=== Record excerpts ===
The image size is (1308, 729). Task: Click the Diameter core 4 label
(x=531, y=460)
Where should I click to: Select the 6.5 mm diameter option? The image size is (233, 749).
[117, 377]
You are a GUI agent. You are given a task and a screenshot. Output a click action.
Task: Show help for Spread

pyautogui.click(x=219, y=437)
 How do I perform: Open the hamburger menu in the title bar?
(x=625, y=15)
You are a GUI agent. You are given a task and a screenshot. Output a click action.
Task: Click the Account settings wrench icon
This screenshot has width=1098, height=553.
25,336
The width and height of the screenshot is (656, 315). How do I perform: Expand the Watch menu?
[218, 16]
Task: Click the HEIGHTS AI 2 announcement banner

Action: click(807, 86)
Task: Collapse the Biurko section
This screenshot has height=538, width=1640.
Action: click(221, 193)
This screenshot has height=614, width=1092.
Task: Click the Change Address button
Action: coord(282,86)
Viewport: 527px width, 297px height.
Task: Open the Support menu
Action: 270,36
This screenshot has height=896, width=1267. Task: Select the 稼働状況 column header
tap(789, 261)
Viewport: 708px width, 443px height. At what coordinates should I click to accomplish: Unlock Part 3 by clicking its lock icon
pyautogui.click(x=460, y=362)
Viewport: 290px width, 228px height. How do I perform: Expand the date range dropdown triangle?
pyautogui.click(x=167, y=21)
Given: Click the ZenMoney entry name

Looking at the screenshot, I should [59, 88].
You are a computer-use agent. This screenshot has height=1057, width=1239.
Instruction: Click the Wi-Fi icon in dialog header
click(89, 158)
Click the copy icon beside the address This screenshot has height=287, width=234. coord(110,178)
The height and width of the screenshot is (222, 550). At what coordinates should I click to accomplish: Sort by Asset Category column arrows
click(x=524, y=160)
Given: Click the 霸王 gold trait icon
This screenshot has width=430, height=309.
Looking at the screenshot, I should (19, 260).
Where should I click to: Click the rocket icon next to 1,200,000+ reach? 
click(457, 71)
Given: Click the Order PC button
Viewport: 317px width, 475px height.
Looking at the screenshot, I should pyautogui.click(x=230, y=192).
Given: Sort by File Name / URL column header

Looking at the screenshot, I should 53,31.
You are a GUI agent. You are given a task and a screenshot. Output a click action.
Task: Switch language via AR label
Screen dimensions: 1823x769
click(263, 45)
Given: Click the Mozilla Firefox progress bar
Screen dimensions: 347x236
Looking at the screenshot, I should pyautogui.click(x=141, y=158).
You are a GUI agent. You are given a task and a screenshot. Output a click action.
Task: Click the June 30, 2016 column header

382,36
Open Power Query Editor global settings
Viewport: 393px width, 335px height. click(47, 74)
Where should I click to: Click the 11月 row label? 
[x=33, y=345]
===
* [What is expected]: Repeat the material word for word from its opening line up to and including the line containing "Task: Click the Account settings wrench icon".

* [Output below]:
The image size is (1308, 729). Task: Click the Diameter core 4 label
(x=531, y=460)
Where should I click to: Select the 6.5 mm diameter option? The image size is (233, 749).
[117, 377]
You are a GUI agent. You are given a task and a screenshot. Output a click action.
Task: Show help for Spread

pyautogui.click(x=219, y=437)
 How do I perform: Open the hamburger menu in the title bar?
(x=625, y=15)
You are a GUI agent. You are given a task and a screenshot. Output a click action.
Task: Click the Account settings wrench icon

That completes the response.